What needs to be done: Ignoring every picture, transcribe the data in full as it stands.

Given data:
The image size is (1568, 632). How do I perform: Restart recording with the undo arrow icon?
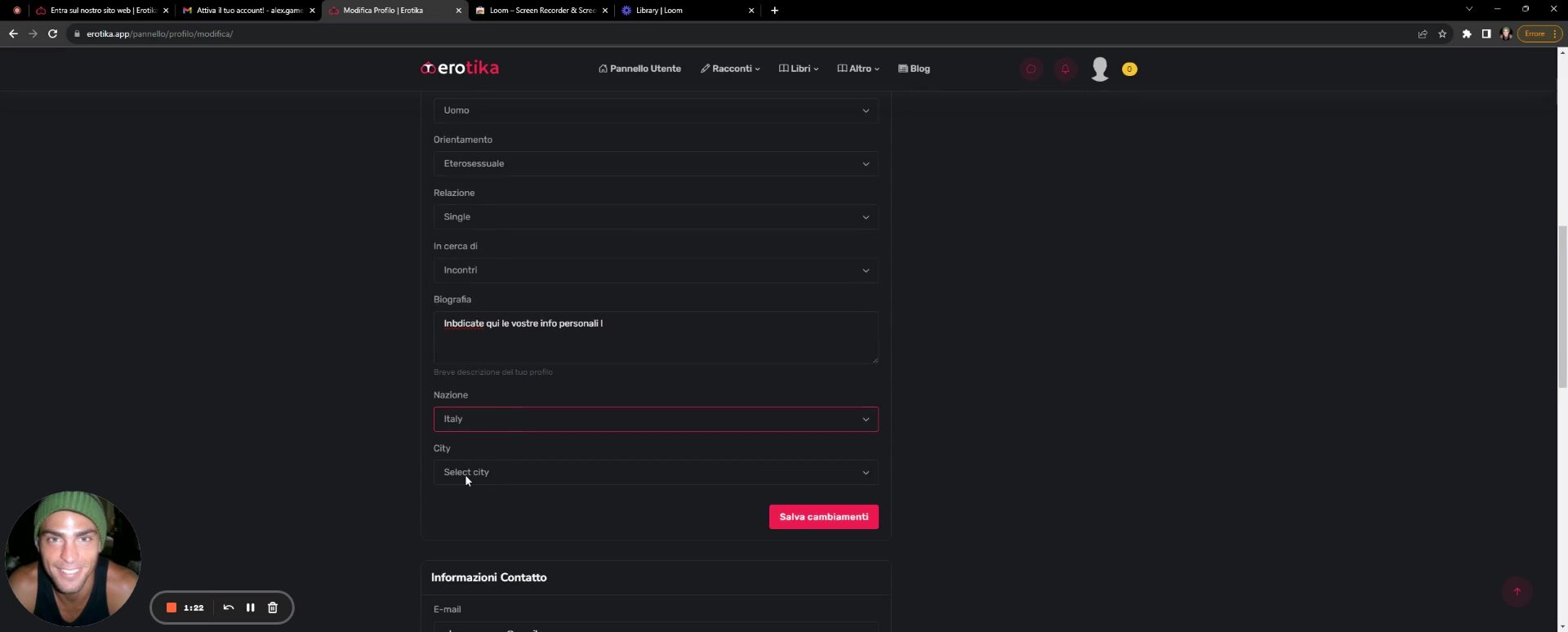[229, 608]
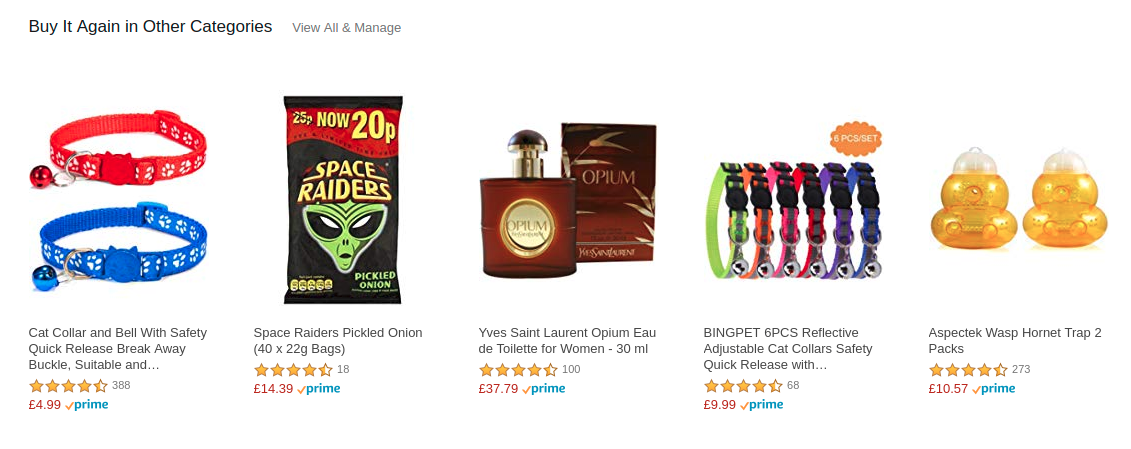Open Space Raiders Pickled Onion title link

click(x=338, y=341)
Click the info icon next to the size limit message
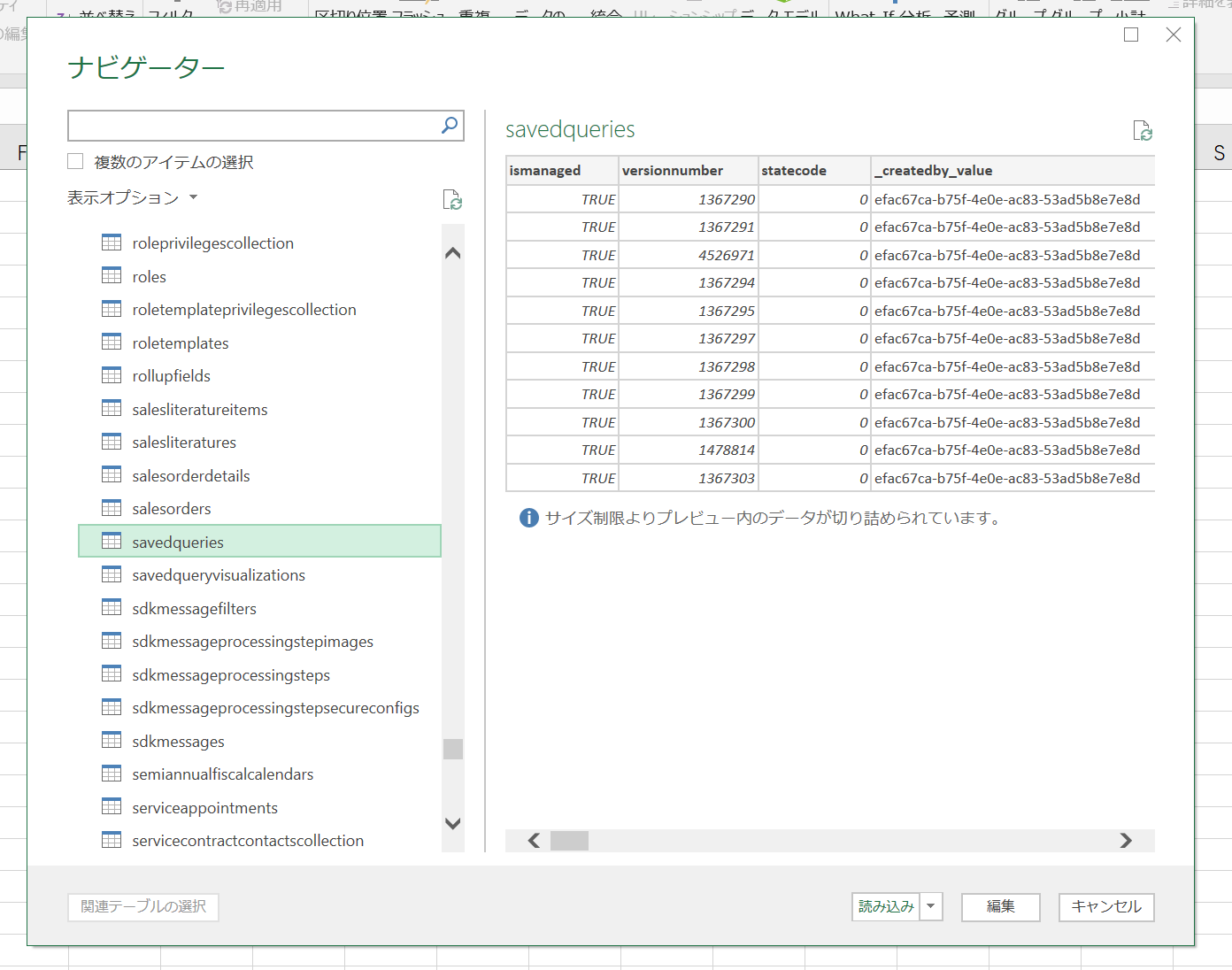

Answer section:
The image size is (1568, 632). How do I perform: Restart recording with the undo arrow icon?
[229, 608]
Open Space Raiders Pickled Onion title link

click(x=338, y=341)
Click the info icon next to the size limit message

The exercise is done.